Lo hizo con una firma enrevesada y prácticamente ilegible. Curull no recordaba cuántos años hacía que no iba bebido. Por primera vez, había firmado un compromiso de contrato hinchado; también por primera vez se fue a la cama con una prostituta (en realidad con dos, Lloris había tenido un día muy duro y su estado tampoco es que fuera esplendoroso). Lo dejó ante la puerta del hotel. Sólo pudo subir a la habitación gracias a las rusas. Pasaron la noche con él, esperando a que despertara. Tenían que cobrar.

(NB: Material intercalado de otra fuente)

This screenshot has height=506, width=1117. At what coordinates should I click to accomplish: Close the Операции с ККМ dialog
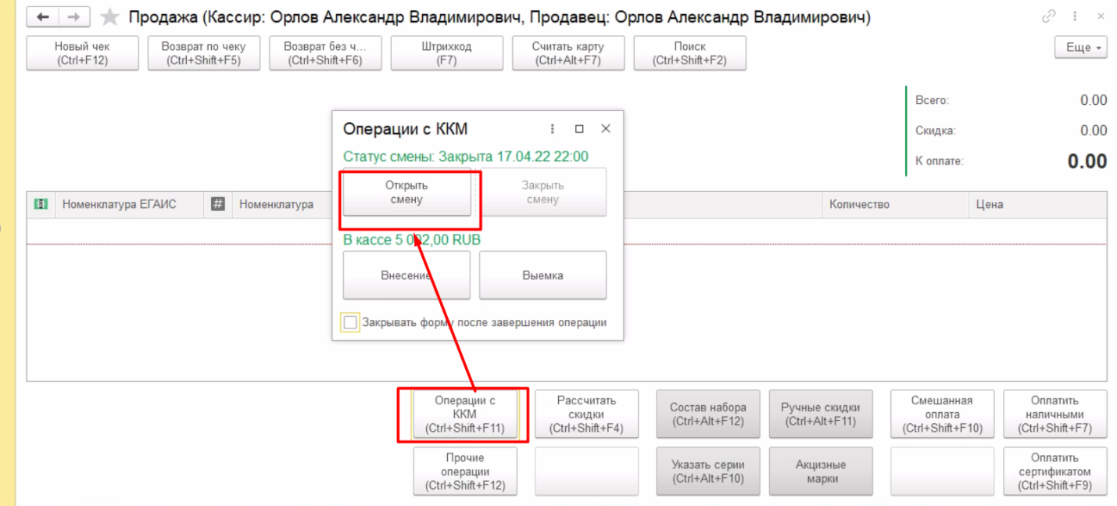[606, 129]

Guillem recibió la noticia de la muerte de Pasieguito a través de Cèlia, que se había enterado en las instalaciones del club, durante la rueda de prensa diaria. Precisamente cuando estaba hablando Albelda, un empleado le pasó una nota para que anunciara el fallecimiento del ex jugador y ex técnico. Estando enfermo de Alzheimer, que Pasieguito muriera no fue ninguna sorpresa para Guillem. Había dejado de verlo un año antes. Sus últimas conversaciones fueron muy tristes para el periodista. Le tenía mucho aprecio a Pasieguito y le preocupaba su falta de recursos para la evocación. Apenas recordaba nada de lo que compartían, que era mucho; la enfermedad lo había convertido en un olvido casi absoluto.